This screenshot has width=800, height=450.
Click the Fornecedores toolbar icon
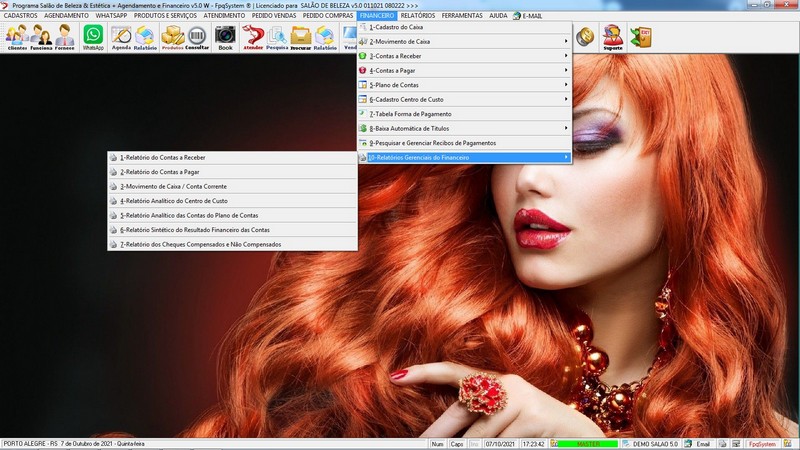pos(65,38)
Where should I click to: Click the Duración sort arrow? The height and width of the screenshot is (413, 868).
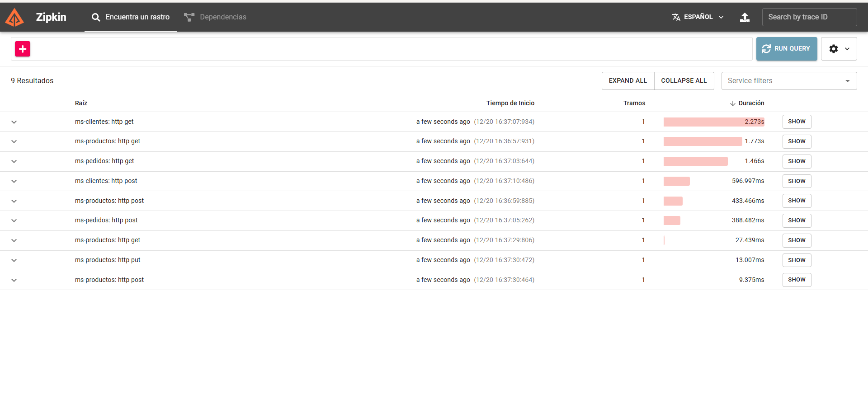(x=732, y=103)
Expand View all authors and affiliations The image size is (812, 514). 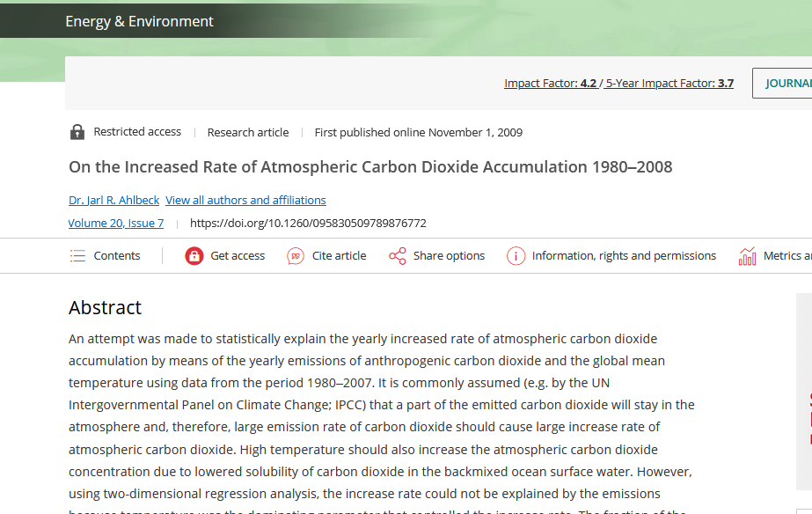pyautogui.click(x=245, y=201)
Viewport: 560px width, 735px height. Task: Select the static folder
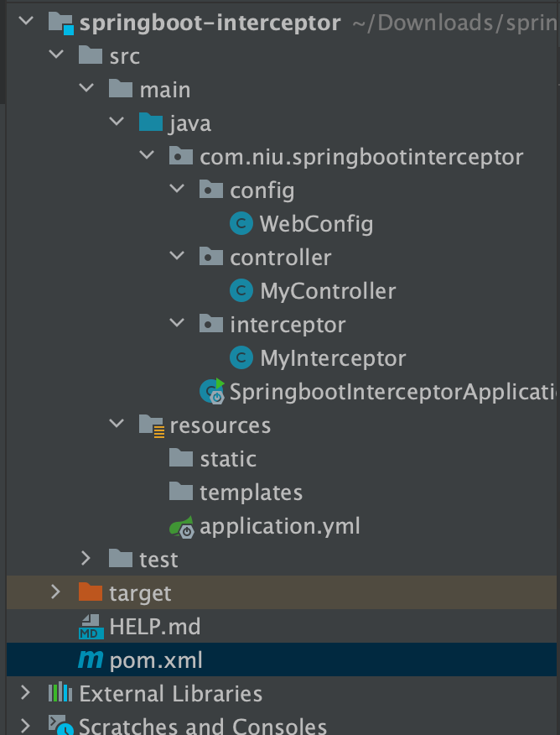pyautogui.click(x=227, y=459)
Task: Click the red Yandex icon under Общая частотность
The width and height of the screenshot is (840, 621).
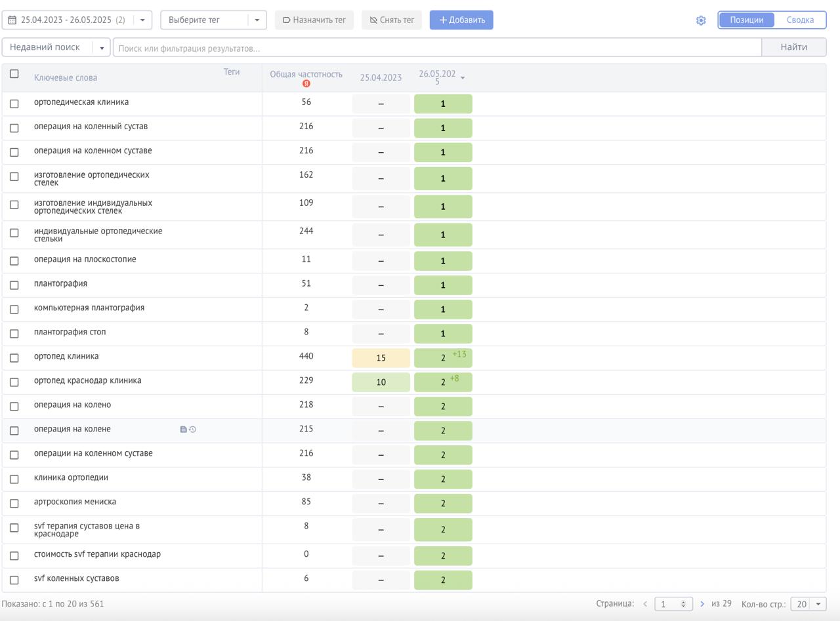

◆ PROBLEM DESCRIPTION:
Retype, word for word, only the lines from the line with "Task: Click the" to the final line of the listing above; the pictures do not belong in the copy.

◆ TASK RESPONSE:
Task: Click the red Yandex icon under Общая частотность
The width and height of the screenshot is (840, 621).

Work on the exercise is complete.